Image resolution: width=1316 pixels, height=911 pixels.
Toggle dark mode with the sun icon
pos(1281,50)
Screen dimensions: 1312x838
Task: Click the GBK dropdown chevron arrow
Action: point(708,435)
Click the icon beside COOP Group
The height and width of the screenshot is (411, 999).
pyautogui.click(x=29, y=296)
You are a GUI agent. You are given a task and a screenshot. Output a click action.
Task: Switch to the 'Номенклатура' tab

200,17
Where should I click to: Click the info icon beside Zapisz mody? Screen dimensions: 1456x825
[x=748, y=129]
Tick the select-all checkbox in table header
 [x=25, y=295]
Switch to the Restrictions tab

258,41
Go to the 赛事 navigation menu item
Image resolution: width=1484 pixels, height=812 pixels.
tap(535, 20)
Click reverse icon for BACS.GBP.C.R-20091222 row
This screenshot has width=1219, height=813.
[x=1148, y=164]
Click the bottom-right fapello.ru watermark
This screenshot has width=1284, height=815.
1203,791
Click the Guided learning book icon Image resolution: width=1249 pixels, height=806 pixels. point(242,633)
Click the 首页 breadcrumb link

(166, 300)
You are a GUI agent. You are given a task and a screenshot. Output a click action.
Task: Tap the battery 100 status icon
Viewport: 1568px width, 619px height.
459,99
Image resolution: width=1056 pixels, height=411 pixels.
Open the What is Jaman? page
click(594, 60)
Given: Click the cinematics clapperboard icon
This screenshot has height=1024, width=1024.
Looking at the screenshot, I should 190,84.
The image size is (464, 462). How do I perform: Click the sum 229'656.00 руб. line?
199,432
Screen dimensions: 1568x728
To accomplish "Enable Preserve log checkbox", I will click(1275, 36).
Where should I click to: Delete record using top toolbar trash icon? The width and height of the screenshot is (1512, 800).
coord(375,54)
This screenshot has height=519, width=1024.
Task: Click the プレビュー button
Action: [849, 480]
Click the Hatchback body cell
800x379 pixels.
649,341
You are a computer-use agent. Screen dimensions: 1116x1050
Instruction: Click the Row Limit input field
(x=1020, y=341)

**Task requirements**
All of the entries are to be transcribed exactly.

**Exercise solution**
Image resolution: width=1316 pixels, height=911 pixels.
Toggle dark mode with the sun icon
pos(1281,50)
Screen dimensions: 1312x838
Task: Click the GBK dropdown chevron arrow
Action: point(708,435)
Click the icon beside COOP Group
The height and width of the screenshot is (411, 999).
pyautogui.click(x=29, y=296)
You are a GUI agent. You are given a task and a screenshot. Output a click action.
Task: Switch to the 'Номенклатура' tab

200,17
Where should I click to: Click the info icon beside Zapisz mody? Screen dimensions: 1456x825
[x=748, y=129]
Tick the select-all checkbox in table header
 [x=25, y=295]
Switch to the Restrictions tab

258,41
Go to the 赛事 navigation menu item
Image resolution: width=1484 pixels, height=812 pixels.
tap(535, 20)
Click reverse icon for BACS.GBP.C.R-20091222 row
This screenshot has width=1219, height=813.
[x=1148, y=164]
Click the bottom-right fapello.ru watermark
This screenshot has width=1284, height=815.
1203,791
Click the Guided learning book icon Image resolution: width=1249 pixels, height=806 pixels. point(242,633)
Click the 首页 breadcrumb link

(166, 300)
You are a GUI agent. You are given a task and a screenshot. Output a click action.
Task: Tap the battery 100 status icon
Viewport: 1568px width, 619px height.
459,99
Image resolution: width=1056 pixels, height=411 pixels.
Open the What is Jaman? page
click(594, 60)
Given: Click the cinematics clapperboard icon
This screenshot has height=1024, width=1024.
Looking at the screenshot, I should 190,84.
The image size is (464, 462). How do I perform: Click the sum 229'656.00 руб. line?
199,432
Screen dimensions: 1568x728
To accomplish "Enable Preserve log checkbox", I will click(1275, 36).
Where should I click to: Delete record using top toolbar trash icon? The width and height of the screenshot is (1512, 800).
coord(375,54)
This screenshot has height=519, width=1024.
Task: Click the プレビュー button
Action: [849, 480]
Click the Hatchback body cell
800x379 pixels.
649,341
You are a computer-use agent. Screen dimensions: 1116x1050
Instruction: Click the Row Limit input field
(x=1020, y=341)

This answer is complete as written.